In a statement Tuesday, Ohio Attorney General Marc Dann asked a judge to hold RJR in contempt, and issue a fine of more than $5 million for violating the Master Settlement Agreement, which prohibits the use of cartoons in ads to promote tobacco products. Similar language was used by other attorneys general in the case. A spokesman for RJR reiterated the company would not have chosen to advertise in the Nov. 15 issue if it knew of cartoonlike graphics prepared by Rolling Stone.
Moreover, the Master Settlement Agreement stipulates that if a party pursues action, such as a lawsuit, it will give 30 days’ written notice of its intent. That period can be shortened if there is a compelling time-sensitive public health and safety concern.
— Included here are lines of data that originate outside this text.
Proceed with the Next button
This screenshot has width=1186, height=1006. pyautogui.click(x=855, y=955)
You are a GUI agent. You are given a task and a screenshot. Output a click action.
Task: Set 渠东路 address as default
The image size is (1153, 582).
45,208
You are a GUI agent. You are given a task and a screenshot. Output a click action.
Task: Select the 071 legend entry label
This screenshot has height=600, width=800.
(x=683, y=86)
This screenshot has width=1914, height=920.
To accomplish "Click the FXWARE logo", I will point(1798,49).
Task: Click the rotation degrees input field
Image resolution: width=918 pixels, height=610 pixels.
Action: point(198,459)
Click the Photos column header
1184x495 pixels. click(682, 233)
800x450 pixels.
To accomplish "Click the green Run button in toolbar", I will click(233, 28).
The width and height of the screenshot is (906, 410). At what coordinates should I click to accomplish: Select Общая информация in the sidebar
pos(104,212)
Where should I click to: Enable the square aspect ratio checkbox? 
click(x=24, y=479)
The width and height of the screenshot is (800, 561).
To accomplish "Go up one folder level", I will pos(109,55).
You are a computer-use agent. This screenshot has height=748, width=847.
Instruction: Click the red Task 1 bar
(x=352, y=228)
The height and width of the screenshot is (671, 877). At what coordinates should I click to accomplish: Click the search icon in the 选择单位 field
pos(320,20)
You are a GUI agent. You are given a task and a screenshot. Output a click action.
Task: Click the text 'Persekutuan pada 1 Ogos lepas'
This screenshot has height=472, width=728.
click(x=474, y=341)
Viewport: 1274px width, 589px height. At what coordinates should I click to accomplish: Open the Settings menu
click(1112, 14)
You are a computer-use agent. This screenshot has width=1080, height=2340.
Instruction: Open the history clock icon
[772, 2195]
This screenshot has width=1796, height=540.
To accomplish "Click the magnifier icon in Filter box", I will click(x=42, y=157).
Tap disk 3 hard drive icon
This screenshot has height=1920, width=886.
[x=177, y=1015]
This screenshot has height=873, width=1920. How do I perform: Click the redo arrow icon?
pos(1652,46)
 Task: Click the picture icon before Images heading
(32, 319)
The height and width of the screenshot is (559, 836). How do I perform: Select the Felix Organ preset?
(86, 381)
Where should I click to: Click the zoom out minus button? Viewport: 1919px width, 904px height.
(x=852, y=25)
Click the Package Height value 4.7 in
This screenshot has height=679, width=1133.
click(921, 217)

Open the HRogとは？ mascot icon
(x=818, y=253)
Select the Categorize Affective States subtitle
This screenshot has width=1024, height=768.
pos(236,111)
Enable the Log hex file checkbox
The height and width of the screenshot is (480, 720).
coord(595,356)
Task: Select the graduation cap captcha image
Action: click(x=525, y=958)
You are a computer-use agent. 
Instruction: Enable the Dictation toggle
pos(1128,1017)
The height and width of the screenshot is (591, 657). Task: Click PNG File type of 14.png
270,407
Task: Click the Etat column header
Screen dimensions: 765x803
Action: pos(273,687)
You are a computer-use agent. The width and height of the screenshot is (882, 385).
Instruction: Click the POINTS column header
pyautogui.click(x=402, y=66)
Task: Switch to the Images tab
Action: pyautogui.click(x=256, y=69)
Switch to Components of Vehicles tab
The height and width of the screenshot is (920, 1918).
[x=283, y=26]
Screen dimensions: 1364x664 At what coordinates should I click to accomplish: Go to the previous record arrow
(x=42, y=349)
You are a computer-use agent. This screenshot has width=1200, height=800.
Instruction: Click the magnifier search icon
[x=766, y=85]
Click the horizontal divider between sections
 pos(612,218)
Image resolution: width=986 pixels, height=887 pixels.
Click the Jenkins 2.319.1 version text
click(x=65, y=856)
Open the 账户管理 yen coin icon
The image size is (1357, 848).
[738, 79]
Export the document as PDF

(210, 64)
However, no such notice or reference of time sensitivity was provided to RJR, said the spokesman.
As recently as last week, the tobacco committee for the National Association of Attorneys General received a letter from Martin L. Holton, senior vice president and general counsel for RJR, noting he shares its concern over the ad and “will consider whether there are measures the company can take to help avoid it in the future.” Apparently that wasn’t enough, as more states are considering legal action. Last week, the company said it would halt all print advertising in 2008. — Amy Wicks
WHAT JOURNALISTIC ETHICS?: Forget the iron wall of publishing between advertising and editorial. At Nylon, the wall appears to be made more of, well, nylon. Marvin Scott Jarrett, Nylon’s editor in chief, spoke during a roundtable for the YMA Fashion Scholarship Fund Tuesday, where he told more than 100 FIT students what no journalism school ever would: “I think of advertisers as investors investing in my vision, and it’s hard not to take people who don’t support your magazine in a different breath,” he said. “I run a fashion-entertainment magazine, where it’s not church and state. To me, it’s one big church.” — Whitney Beckett
GUCCI’S REEL MOMENT: The Gucci dynasty could be the subject of a biopic directed by Ridley Scott. A Scott representative confirmed the Oscar-nominated director has been lined up to direct and produce the film through his Scott Free Productions shingle. The film will focus on the figures behind the rise and near fall of the Italian fashion empire in the Seventies and Eighties. Much of the story will revolve around the late Maurizio Gucci, grandson of founder and saddle-maker Guccio Gucci, who battled with his cousins in and out of the courtroom to protect his 50 percent stake in the business. Scott and his partner of eight years, Italian beauty Giannina Facio, have a predilection for fashion. For 2001’s “Hannibal” they turned to Roberto Cavalli, Giorgio Armani, Cerruti and Gucci to outfit stars Julianne Moore, Sir Anthony Hopkins, Gary Oldman and Ray Liotta.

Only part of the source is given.